When you see women with fake blonde hair and perky breasts leaning back and allowing a product designed to paralyze your gag reflex to be sprayed into their mouths, you might think you were on the set of a porn movie.
But no, for Tiffany, the sales woman for Dildos R Us (not the real name of the company), this was just another suburban sex toy party, another thousand dollars worth of sales, thank you very much.
How did I end up here? A friend invited me. I don’t usually go to the suburbs, because, quite honestly, they scare me. All those huge houses with their double garages and totally soulless ambiance. At this house there were dozens of cupcakes and cheesecakes on offer if you felt like pigging out. There was also a very expensive designer dog with a red bow in her hair, in a cage, yes, a cage, in the sitting room, spinning around manically. There was no freaking alcohol either. There was just a fifty year old, well- preserved woman spraying Gag-No-More into one mouth after another.
“When you are giving your husband an oral favor, do you find yourself gagging?” asked Tiffany. Lots of housewives nodded. I just looked dazed. Who calls it an ‘oral favor?’
The woman next to me, fake tan, blonde hair extensions and lip liner nodded. “I have terrible trouble with gagging.”
Who knew that the biggest problem in the suburbs was gagging? Turns out most of them think that giving a blow job is having your husband thrust his dick down your throat until you gag! I thought that was what porn and films like Deep Throat were for – to show that no one who isn’t paid to do it likes a dick rammed down their gullet from start to finish. Sure, part of the time, but the ten minutes or whatever until he comes? I don’t think so. What possible enjoyment can there be for the woman in that? Well anyway, all these housewives reported that the spray had indeed numbed their throats and possibly cured their gag reflex. That was Tiffany’s first sale of the evening.
Next, she showed us more potions, one that claimed to make a guy come in one minute, another to make him stay hard for half an hour, some spray you put up your pussy that makes you tight, called I’m a Virgin. Then she passed round those weird multi-functional vibrators named after animals, like the Dolphin and the Elephant (some of which cost $130!). The only thing I fancied was the shaving cream which apparently guaranteed you’d never have razor burn again.
Well, Tiffany was really giving it her all, writhing on the floor and simulating orgasm like crazy while she pseudo-fucked herself with a vibrator.

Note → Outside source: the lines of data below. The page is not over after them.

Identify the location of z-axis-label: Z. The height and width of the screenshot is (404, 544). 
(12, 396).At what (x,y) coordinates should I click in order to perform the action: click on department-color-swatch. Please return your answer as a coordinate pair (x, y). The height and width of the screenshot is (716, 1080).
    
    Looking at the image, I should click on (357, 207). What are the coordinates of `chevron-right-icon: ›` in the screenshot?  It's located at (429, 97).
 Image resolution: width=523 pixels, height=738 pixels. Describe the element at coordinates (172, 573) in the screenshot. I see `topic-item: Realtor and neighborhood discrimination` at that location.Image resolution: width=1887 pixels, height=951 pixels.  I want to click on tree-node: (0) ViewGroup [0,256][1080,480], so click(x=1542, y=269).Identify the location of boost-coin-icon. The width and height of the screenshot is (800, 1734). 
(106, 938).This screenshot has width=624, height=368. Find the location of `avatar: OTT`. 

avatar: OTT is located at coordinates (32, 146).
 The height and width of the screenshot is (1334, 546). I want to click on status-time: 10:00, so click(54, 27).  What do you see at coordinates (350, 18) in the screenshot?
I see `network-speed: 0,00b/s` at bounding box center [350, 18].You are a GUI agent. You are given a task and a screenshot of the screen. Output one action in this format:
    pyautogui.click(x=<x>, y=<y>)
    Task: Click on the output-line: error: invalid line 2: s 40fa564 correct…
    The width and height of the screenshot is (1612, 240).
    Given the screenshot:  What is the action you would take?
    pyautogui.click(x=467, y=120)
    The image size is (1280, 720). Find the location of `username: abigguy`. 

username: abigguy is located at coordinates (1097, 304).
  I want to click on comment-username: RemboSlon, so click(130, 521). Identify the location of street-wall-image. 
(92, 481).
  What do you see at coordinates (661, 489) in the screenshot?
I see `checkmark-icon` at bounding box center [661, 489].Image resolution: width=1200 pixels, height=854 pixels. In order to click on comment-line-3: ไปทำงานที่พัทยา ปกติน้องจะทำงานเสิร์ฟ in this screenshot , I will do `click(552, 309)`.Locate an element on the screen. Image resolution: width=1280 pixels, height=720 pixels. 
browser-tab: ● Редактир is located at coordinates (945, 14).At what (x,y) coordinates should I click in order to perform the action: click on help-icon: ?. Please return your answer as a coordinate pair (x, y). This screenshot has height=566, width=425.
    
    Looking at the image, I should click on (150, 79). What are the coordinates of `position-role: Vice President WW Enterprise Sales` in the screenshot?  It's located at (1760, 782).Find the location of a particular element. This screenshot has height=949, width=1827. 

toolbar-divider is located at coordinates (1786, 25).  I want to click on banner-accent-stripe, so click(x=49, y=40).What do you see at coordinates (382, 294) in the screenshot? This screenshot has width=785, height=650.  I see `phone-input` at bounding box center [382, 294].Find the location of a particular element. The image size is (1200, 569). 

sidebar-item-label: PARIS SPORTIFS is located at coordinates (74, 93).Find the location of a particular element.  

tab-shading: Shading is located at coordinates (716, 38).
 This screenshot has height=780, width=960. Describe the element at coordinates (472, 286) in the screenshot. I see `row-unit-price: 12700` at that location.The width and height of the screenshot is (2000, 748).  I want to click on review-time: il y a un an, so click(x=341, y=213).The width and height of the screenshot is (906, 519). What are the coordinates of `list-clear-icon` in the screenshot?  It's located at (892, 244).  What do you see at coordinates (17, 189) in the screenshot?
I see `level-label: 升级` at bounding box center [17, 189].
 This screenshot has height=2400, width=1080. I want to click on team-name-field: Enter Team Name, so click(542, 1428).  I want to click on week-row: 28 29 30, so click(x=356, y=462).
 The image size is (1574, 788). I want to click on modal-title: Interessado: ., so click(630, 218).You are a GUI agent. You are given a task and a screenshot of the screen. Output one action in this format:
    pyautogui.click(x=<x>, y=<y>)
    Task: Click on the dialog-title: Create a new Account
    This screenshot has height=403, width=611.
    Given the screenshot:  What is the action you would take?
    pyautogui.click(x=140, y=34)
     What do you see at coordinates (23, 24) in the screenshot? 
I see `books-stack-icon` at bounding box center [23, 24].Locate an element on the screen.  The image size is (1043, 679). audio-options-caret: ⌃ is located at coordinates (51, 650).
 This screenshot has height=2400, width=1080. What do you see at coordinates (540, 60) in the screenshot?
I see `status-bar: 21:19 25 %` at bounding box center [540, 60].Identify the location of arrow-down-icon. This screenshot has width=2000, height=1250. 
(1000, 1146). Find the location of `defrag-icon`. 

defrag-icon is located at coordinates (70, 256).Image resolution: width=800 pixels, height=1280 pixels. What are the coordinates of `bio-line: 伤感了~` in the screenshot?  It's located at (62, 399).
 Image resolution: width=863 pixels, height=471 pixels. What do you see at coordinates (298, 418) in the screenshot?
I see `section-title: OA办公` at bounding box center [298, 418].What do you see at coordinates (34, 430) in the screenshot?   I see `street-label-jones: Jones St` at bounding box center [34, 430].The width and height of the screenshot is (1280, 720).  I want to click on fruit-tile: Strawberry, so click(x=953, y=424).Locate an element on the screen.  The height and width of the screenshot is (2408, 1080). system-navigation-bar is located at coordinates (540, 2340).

Still, she had the last laugh, all the housewives bought some of this junk off her, and she had a fantastic looking Jag parked in the driveway, so she must have been doing all right.
She even persuaded me to put some cream called X-Tasy on my bits (get your mind out of the gutter, no we weren’t all sitting round with our pants around our ankles, we went to the bathroom to apply this miracle potion). It was meant to make your, um – Tiffany used the word ‘doorbell’ as a euphemism for clitoris – your doorbell start ringing. All I felt was a burning sensation akin to cystitis.
I leafed through the catalogue and saw a blow up sheep listed, with a hole in its ass. I couldn’t help thinking, how sad must you be if you can’t pick up your own live sheep in a field, if indeed you are a sheep shagger (all right, I nicked that gag from Ricky Gervais’ Animals DVD). Still, most of the products seemed like a bit of a waste of money. Apart from the artificial vagina. All over the suburbs wives are saying “Not tonight darling, I have a headache,” and passing their husbands this artificial vagina to come into. And Tiffany actually said that this artificial vagina, made of some kind of wobbly jelly like substance, traps sperm so there is “No fuss, no mess. The sperm stays inside for easy clean up.”
Wow! Easy clean up. In that case, I’ll take half a dozen.
It’s interesting that Tiffany shifted so much of this stuff by pointing out a bunch of male inadequacies. All I could think of was, if you are really married to men this bad in bed you need to a) communicate what you need better, or, failing that, b) divorce him.
Tiffany goes, “You know how he often comes and leaves you desperate for your own orgasm, meanwhile he’s snoring?”
No, I don’t know how that is, because it’s never happened with my husband. Every man knows you try and get the woman to come before you do. Don’t they? I mean, sure, I’ve had selfish lovers, but they certainly didn’t become my boyfriends.
I thought it was kind of sad actually. All these women hoping these gadgets would spice up their love life, when what they really needed was a new man. To be honest, it made me realize quite how lucky I was to have my husband!